Lauren MayerAspen, Colorado

Red Lodge Clay Center – Short-Term Resident 2011

Lauren Mayer grew up in New England in Southern New Hampshire, raised with a love for the land, the snow, and solitude offered by the hush of the woods. This connection to the land followed her from state to state throughout my education. Lauren received my BFA in ceramics from Michigan State University and a post-baccalaureate degree in ceramics from the University of Massachusetts, Dartmouth. She continued on to the glorious state of Colorado, where she lived and worked for 15 years after moving out West for graduate school at CU, Boulder where Lauren received my MFA.
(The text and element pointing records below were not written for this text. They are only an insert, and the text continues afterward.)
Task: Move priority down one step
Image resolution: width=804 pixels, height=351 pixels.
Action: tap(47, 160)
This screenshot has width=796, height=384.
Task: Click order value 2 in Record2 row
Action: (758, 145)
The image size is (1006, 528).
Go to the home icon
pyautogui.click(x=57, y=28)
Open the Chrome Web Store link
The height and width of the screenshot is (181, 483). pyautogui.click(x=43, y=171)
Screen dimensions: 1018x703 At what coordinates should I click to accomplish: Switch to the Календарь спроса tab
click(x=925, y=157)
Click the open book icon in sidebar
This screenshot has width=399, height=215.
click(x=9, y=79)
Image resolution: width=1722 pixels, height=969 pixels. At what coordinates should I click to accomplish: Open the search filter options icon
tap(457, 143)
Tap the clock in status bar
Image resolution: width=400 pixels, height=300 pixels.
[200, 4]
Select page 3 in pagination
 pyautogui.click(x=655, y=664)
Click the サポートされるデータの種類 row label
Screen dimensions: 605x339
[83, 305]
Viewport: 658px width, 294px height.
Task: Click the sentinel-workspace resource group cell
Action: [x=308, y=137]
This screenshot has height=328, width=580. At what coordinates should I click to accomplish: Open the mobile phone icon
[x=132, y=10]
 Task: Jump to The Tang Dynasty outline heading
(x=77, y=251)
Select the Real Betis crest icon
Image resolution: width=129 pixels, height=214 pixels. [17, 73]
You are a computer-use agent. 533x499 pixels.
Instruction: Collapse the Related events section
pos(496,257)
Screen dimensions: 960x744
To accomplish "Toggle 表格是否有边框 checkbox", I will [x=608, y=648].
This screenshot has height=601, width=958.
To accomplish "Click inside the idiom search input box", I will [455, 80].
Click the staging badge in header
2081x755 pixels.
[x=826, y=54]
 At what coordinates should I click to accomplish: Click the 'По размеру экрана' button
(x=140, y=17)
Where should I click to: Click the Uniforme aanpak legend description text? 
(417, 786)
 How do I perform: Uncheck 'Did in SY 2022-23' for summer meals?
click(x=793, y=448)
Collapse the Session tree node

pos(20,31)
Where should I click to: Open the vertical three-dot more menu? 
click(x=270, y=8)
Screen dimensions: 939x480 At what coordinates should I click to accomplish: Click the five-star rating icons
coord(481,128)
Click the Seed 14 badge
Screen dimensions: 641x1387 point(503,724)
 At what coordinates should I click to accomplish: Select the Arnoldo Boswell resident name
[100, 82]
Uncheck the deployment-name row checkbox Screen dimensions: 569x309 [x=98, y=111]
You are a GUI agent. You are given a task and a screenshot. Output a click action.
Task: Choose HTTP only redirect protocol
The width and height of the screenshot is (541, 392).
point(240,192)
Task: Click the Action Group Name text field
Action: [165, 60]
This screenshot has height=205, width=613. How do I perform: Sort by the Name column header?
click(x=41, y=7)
Lauren has taught at a number of schools including, Metropolitan State University of Denver , CU, Boulder, The University of Denver. Lauren is currently an Associate Professor of Art and Gallery Director at Colorado Mountain College at the Aspen/Carbondale campuses. She has shown her work nationally and internationally.

Along with teaching and ceramics, vegetable farming, stewardship of the soil, and food has also been an integral part of Lauren’s life. Since 2009, each year of teaching has been dovetailed with working on an organic veggie farm from early spring to late fall. There, she worked in the fields and managed the CSA food share program at Red Wagon Farm, who provides local veggies to the Boulder/Denver area. For her, the physical labor of farming is akin to the freedom of woods and flow state that emerges in making, another means to shaking ideas loose and working the problem.

I use the language of accumulation, fossilization, and the void to explore how time visually manifests itself in the physical world. We as humans experience, perceive and record its passage in our bodies and the internal landscape of our minds in the form of memory. Physics, psychology, and philosophy surrounding the nebulous mechanics of time and the push and pull of the non-linear chronology of memory continually inform how I think about my work. I look to the ordered stratifications found in the geologic landscape for the visual language to describe the complex human experience within an everyday fleeting moment to the sublimely infinite.

I seek to describe the formless – the elusiveness of the present, the shapelessness of memory. My current work embodies moments that exist peripherally, the interstice between tactility and absence, permanence and impermanence, past and future. They are veritable timelines, core samples of thought and action. The voids are the pause of a breath, each layer a word in a poem, each color a moment of change. Together they become stratified artifacts of pure process, chance and happenstance, a moment captured, a moment lost, a moment that will have always been, an historical future. Through the work, I become an archeologist of memory and an architect of a time.